II. L'égalité parfaite est pernicieuse

À moins, objecterait-on, que l'on parvienne à aligner toutes ces pratiques sur un rythme et une productivité tels qu'elles ne soient plus capables de détruire l'égalité absolue. Mais cela signifierait évidemment un appauvrissement généralisé du corps social, et une augmentation de ses défauts actuels. Si en effet, une production copieuse permet, dans une société où règne une certaine inégalité de condition, de "prévenir le besoin et la mendicité chez quelques-uns", puisqu'il y est possible de faire appel à la charité des possédants ou d'organiser des systèmes d'aide publique, de telles possibilités disparaîtraient dès lors qu'on empêcherait la production de se développer, et c'est alors toute la communauté qui se retrouverait dans l'indigence. De plus, cela suppose déjà l'existence d'une autorité qui soit capable d'interdire à l'art, au soin et au travail de produire différemment leurs effets.
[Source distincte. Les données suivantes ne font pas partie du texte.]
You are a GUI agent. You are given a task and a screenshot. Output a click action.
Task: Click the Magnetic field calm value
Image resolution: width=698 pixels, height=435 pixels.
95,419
D'un point de vue complémentaire, la volonté de maintenir l'égalité absolue doit s'accompagner de la volonté d'éradiquer tout soupçon d'inégalité nouvelle dès qu'il se manifeste. Cela suppose que le corps social se donne les moyens de "punir et rectifier" ce ferment inégalitaire. Or il n'y a guère d'autres moyens envisageables que "l'inquisition" et la "juridiction" : une surveillance policière permanente et un code juridique rigoureux. L'affirmation de l'égalité absolue doit ainsi obligatoirement s'accompagner de la mise en place d'un système extrêmement autoritaire, capable de contrôler la moindre initiative individuelle. Entre ce système autoritaire et ce que Hume nomme "tyrannie", l'écart risque d'être bien mince, dès lors que le premier sera synonyme de contrôle permanent et d'interdits : cette fois, la société égalitaire paraît incompatible avec le respect minimal de la liberté des sujets.
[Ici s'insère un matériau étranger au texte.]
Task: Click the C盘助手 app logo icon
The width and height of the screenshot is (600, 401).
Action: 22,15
III. L'égalité parfaite implique une contradiction

Mais il faut encore ajouter que se pose, et de façon cruciale, la question de savoir d'où pourrait provenir le pouvoir dont seraient investis les surveillants et les juges d'une telle organisation : si l'on donne à l'expression " égalité parfaite" un sens absolu, elle doit inclure non seulement l'égalité des fortunes, des capacités, des situations, etc., mais aussi l'égalité juridique et celle des statuts sociaux. Par définition, une société fondée sur l'égalité parfaite ne supporte aucune hiérarchie : c'est dire qu'on ne peut y reconnaître aucune autorité, alors même que l'on constate à quel point cette dernière serait nécessaire.
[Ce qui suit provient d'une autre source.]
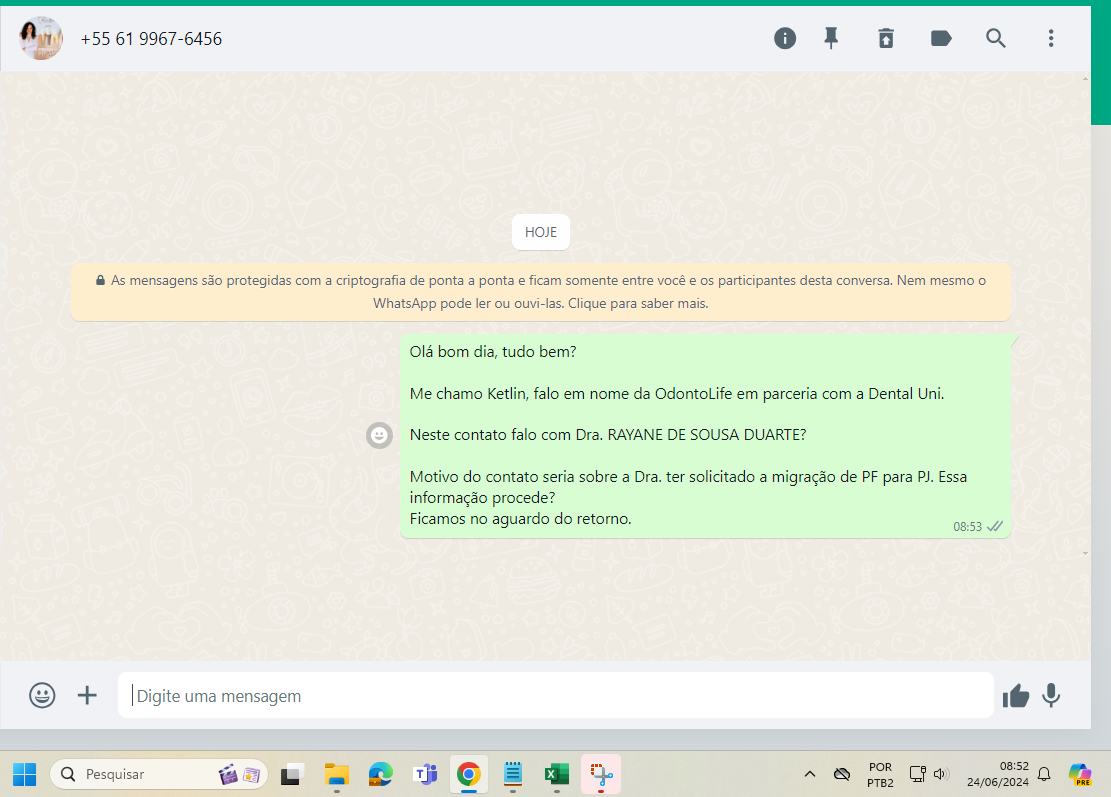Open the contact profile picture

coord(41,38)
Cette dernière contradiction achève la démonstration : les idées d'égalité parfaite peuvent "séduire" (en particulier les victimes des inégalités, car il est probable que ceux qui en tirent bénéfice ne tiennent pas à perdre ce dernier), elles se révèlent en fait totalement impraticables. On peut d'ailleurs, comme le suggère Hume, s'en féliciter, puisque si elles ne l'étaient pas, elles ne pourraient entraîner que des catastrophes.

Conclusion

Alors même qu'il effectue cette critique radicale bien avant la constitution de la pensée marxiste, Hume définit en quelque sorte à l'avance l'échec des sociétés qui ont prétendu s'inspirer de ses théories égalitaires, pourtant annoncées comme scientifiquement fondées (contrairement à celles dont Hume pouvait avoir connaissance) : régime policier, affaiblissement économique, tyrannie exercée par une bureaucratie au pouvoir arbitraire, on croirait lire une évocation du stalinisme... Ce dernier en effet s'est établi, au moins en partie, à partir de l'inexistence d'un phénomène dont Marx avait pourtant établi la nécessité : la transformation des mentalités (de l'idéologie). En réfléchissant sur une humanité qui semble obéir toujours aux mêmes motivations, Hume peut montrer que certaines formes d'inégalité sont nécessaires au bon fonctionnement social. On entrevoit alors ce que pourrait être la tâche de l'État: en renonçant à contrôler l'émergence de la moindre différence, qu'il se contente de garantir l'égalité devant la loi.